Department of Nuclear Medicine, Radboud University Nijmegen Medical Center, the Netherlands. d.vriens@nucmed.umcn.nl
Oct, 2011
Indeterminate results at fine-needle aspiration biopsy (FNAB) of thyroid nodules pose a clinical dilemma, because only 20\% to 30\% of patients suffer from malignancy. Previous studies suggested that the false-negative ratio of [(18)F]-2-fluoro-2-deoxy-D-glucose-positron emission tomography (FDG-PET) is very low; therefore, it may help identify patients who would benefit from (hemi)thyroidectomy. A systematic literature search was performed in 5 databases. After assessment, the identified studies were analyzed for heterogeneity, and the extracted data of test characteristics were pooled using a random-effects model. Threshold effects were examined, and publication bias was assessed. The query resulted in 239 records, of which 6 studies met predefined inclusion criteria. Data from 225 of the 241 described patients could be extracted. There was mild to moderate heterogeneity in study results (inconsistency index [I(2)] = 0.390-0.867).

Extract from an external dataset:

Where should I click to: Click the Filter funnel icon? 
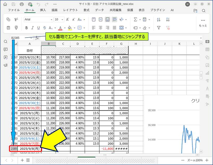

The pooled prevalence of malignancy was 26\%. Pooled sensitivity, specificity, positive predictive value, negative predictive value, and accuracy were 95\% (95\% confidence interval [95\% CI], 86\%-99\%), 48\% (95\% CI, 40\%-56\%), 39\% (95\% CI, 31\%-47\%), 96\% (95\% CI, 90\%-99\%), and 60\% (95\% CI, 53\%-67\%), respectively. Sensitivity increased to 100\% for the 164 lesions that measured >15 mm in greatest dimension. There was no evidence of threshold effects or publication bias. A negative FDG-PET scan in patients who had thyroid nodules >15 mm with indeterminate FNAB results excluded thyroid cancer in a pooled population of 225 patients. Conversely, a positive FDG-PET result did not identify cancer, because approximately 50\% of these patients had benign nodules. The authors concluded that the incorporation of FDG-PET into the initial workup of such patients before surgery deserves further investigation.